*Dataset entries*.
..............................

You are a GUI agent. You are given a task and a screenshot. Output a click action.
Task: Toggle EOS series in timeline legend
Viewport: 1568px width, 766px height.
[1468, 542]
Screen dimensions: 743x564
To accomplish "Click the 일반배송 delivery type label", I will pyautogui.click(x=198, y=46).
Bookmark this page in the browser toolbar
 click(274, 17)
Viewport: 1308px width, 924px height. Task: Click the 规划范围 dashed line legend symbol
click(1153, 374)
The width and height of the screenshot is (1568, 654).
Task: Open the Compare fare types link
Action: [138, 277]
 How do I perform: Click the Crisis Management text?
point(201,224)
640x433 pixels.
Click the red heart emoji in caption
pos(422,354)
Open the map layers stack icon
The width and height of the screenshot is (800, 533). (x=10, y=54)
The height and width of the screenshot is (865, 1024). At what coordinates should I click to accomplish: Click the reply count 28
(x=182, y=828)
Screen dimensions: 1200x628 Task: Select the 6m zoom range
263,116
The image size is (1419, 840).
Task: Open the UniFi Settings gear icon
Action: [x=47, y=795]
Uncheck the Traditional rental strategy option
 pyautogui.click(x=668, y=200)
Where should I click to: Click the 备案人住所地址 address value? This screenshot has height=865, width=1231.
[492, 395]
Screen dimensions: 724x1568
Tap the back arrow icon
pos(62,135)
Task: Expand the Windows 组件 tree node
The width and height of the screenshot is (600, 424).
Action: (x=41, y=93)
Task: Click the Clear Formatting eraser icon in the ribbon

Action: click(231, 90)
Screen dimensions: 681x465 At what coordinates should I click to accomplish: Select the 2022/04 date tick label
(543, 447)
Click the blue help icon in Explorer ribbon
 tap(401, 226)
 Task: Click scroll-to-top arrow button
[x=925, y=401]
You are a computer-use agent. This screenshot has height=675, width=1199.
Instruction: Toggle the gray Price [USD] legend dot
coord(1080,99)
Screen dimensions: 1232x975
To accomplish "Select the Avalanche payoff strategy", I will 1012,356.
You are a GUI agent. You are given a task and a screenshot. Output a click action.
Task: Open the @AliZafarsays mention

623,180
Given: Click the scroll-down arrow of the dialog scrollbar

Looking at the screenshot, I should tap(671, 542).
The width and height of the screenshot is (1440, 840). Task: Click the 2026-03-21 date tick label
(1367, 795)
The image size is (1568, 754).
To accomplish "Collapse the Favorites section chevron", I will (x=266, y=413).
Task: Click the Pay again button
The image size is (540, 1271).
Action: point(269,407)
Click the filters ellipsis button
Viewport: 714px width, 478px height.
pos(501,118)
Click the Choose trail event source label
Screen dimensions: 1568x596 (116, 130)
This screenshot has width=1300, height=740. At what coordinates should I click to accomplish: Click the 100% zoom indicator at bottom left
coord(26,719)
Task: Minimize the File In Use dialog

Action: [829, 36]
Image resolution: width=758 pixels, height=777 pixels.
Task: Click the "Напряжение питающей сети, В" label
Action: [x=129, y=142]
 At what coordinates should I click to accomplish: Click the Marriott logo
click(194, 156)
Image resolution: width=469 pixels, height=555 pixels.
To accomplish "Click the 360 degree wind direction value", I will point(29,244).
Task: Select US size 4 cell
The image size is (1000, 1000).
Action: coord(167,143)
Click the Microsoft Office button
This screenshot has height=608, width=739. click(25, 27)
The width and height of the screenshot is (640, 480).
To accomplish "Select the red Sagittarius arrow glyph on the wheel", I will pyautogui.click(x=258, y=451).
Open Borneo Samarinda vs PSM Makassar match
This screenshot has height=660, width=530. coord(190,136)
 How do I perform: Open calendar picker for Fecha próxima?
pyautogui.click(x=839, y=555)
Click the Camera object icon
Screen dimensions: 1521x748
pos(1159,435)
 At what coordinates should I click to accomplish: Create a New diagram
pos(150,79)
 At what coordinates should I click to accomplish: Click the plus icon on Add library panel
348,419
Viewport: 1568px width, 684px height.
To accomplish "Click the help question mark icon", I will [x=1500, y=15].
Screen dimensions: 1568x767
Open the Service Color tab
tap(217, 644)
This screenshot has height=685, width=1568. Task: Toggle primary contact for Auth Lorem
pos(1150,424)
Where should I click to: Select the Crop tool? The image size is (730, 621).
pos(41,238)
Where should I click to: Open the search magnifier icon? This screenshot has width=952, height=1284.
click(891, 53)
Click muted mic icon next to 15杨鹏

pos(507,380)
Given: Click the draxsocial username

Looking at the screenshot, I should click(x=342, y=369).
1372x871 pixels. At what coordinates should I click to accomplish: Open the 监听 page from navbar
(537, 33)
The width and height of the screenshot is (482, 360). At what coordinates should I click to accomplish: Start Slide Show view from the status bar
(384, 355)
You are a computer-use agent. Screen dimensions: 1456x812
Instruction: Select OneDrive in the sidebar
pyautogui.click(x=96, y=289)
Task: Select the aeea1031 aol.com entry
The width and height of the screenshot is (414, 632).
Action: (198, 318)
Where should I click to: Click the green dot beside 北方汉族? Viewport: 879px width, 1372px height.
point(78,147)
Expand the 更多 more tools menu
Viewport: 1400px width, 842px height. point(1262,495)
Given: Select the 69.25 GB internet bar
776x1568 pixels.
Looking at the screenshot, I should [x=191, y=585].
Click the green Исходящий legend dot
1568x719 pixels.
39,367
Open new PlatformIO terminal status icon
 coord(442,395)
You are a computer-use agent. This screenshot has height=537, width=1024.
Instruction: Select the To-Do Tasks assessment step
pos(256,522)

..............................

*What is being asked*. Go through the records above and write each one out again exactly.

*Result of this task*.
You are a GUI agent. You are given a task and a screenshot. Output a click action.
Task: Toggle EOS series in timeline legend
Viewport: 1568px width, 766px height.
[1468, 542]
Screen dimensions: 743x564
To accomplish "Click the 일반배송 delivery type label", I will pyautogui.click(x=198, y=46).
Bookmark this page in the browser toolbar
 click(274, 17)
Viewport: 1308px width, 924px height. Task: Click the 规划范围 dashed line legend symbol
click(1153, 374)
The width and height of the screenshot is (1568, 654).
Task: Open the Compare fare types link
Action: [138, 277]
 How do I perform: Click the Crisis Management text?
point(201,224)
640x433 pixels.
Click the red heart emoji in caption
pos(422,354)
Open the map layers stack icon
The width and height of the screenshot is (800, 533). (x=10, y=54)
The height and width of the screenshot is (865, 1024). At what coordinates should I click to accomplish: Click the reply count 28
(x=182, y=828)
Screen dimensions: 1200x628 Task: Select the 6m zoom range
263,116
The image size is (1419, 840).
Task: Open the UniFi Settings gear icon
Action: [x=47, y=795]
Uncheck the Traditional rental strategy option
 pyautogui.click(x=668, y=200)
Where should I click to: Click the 备案人住所地址 address value? This screenshot has height=865, width=1231.
[492, 395]
Screen dimensions: 724x1568
Tap the back arrow icon
pos(62,135)
Task: Expand the Windows 组件 tree node
The width and height of the screenshot is (600, 424).
Action: (x=41, y=93)
Task: Click the Clear Formatting eraser icon in the ribbon

Action: click(231, 90)
Screen dimensions: 681x465 At what coordinates should I click to accomplish: Select the 2022/04 date tick label
(543, 447)
Click the blue help icon in Explorer ribbon
 tap(401, 226)
 Task: Click scroll-to-top arrow button
[x=925, y=401]
You are a computer-use agent. This screenshot has height=675, width=1199.
Instruction: Toggle the gray Price [USD] legend dot
coord(1080,99)
Screen dimensions: 1232x975
To accomplish "Select the Avalanche payoff strategy", I will 1012,356.
You are a GUI agent. You are given a task and a screenshot. Output a click action.
Task: Open the @AliZafarsays mention

623,180
Given: Click the scroll-down arrow of the dialog scrollbar

Looking at the screenshot, I should tap(671, 542).
The width and height of the screenshot is (1440, 840). Task: Click the 2026-03-21 date tick label
(1367, 795)
The image size is (1568, 754).
To accomplish "Collapse the Favorites section chevron", I will (x=266, y=413).
Task: Click the Pay again button
The image size is (540, 1271).
Action: point(269,407)
Click the filters ellipsis button
Viewport: 714px width, 478px height.
pos(501,118)
Click the Choose trail event source label
Screen dimensions: 1568x596 (116, 130)
This screenshot has width=1300, height=740. At what coordinates should I click to accomplish: Click the 100% zoom indicator at bottom left
coord(26,719)
Task: Minimize the File In Use dialog

Action: [829, 36]
Image resolution: width=758 pixels, height=777 pixels.
Task: Click the "Напряжение питающей сети, В" label
Action: [x=129, y=142]
 At what coordinates should I click to accomplish: Click the Marriott logo
click(194, 156)
Image resolution: width=469 pixels, height=555 pixels.
To accomplish "Click the 360 degree wind direction value", I will point(29,244).
Task: Select US size 4 cell
The image size is (1000, 1000).
Action: coord(167,143)
Click the Microsoft Office button
This screenshot has height=608, width=739. click(25, 27)
The width and height of the screenshot is (640, 480).
To accomplish "Select the red Sagittarius arrow glyph on the wheel", I will pyautogui.click(x=258, y=451).
Open Borneo Samarinda vs PSM Makassar match
This screenshot has height=660, width=530. coord(190,136)
 How do I perform: Open calendar picker for Fecha próxima?
pyautogui.click(x=839, y=555)
Click the Camera object icon
Screen dimensions: 1521x748
pos(1159,435)
 At what coordinates should I click to accomplish: Create a New diagram
pos(150,79)
 At what coordinates should I click to accomplish: Click the plus icon on Add library panel
348,419
Viewport: 1568px width, 684px height.
To accomplish "Click the help question mark icon", I will [x=1500, y=15].
Screen dimensions: 1568x767
Open the Service Color tab
tap(217, 644)
This screenshot has height=685, width=1568. Task: Toggle primary contact for Auth Lorem
pos(1150,424)
Where should I click to: Select the Crop tool? The image size is (730, 621).
pos(41,238)
Where should I click to: Open the search magnifier icon? This screenshot has width=952, height=1284.
click(891, 53)
Click muted mic icon next to 15杨鹏

pos(507,380)
Given: Click the draxsocial username

Looking at the screenshot, I should click(x=342, y=369).
1372x871 pixels. At what coordinates should I click to accomplish: Open the 监听 page from navbar
(537, 33)
The width and height of the screenshot is (482, 360). At what coordinates should I click to accomplish: Start Slide Show view from the status bar
(384, 355)
You are a computer-use agent. Screen dimensions: 1456x812
Instruction: Select OneDrive in the sidebar
pyautogui.click(x=96, y=289)
Task: Select the aeea1031 aol.com entry
The width and height of the screenshot is (414, 632).
Action: (198, 318)
Where should I click to: Click the green dot beside 北方汉族? Viewport: 879px width, 1372px height.
point(78,147)
Expand the 更多 more tools menu
Viewport: 1400px width, 842px height. point(1262,495)
Given: Select the 69.25 GB internet bar
776x1568 pixels.
Looking at the screenshot, I should [x=191, y=585].
Click the green Исходящий legend dot
1568x719 pixels.
39,367
Open new PlatformIO terminal status icon
 coord(442,395)
You are a computer-use agent. This screenshot has height=537, width=1024.
Instruction: Select the To-Do Tasks assessment step
pos(256,522)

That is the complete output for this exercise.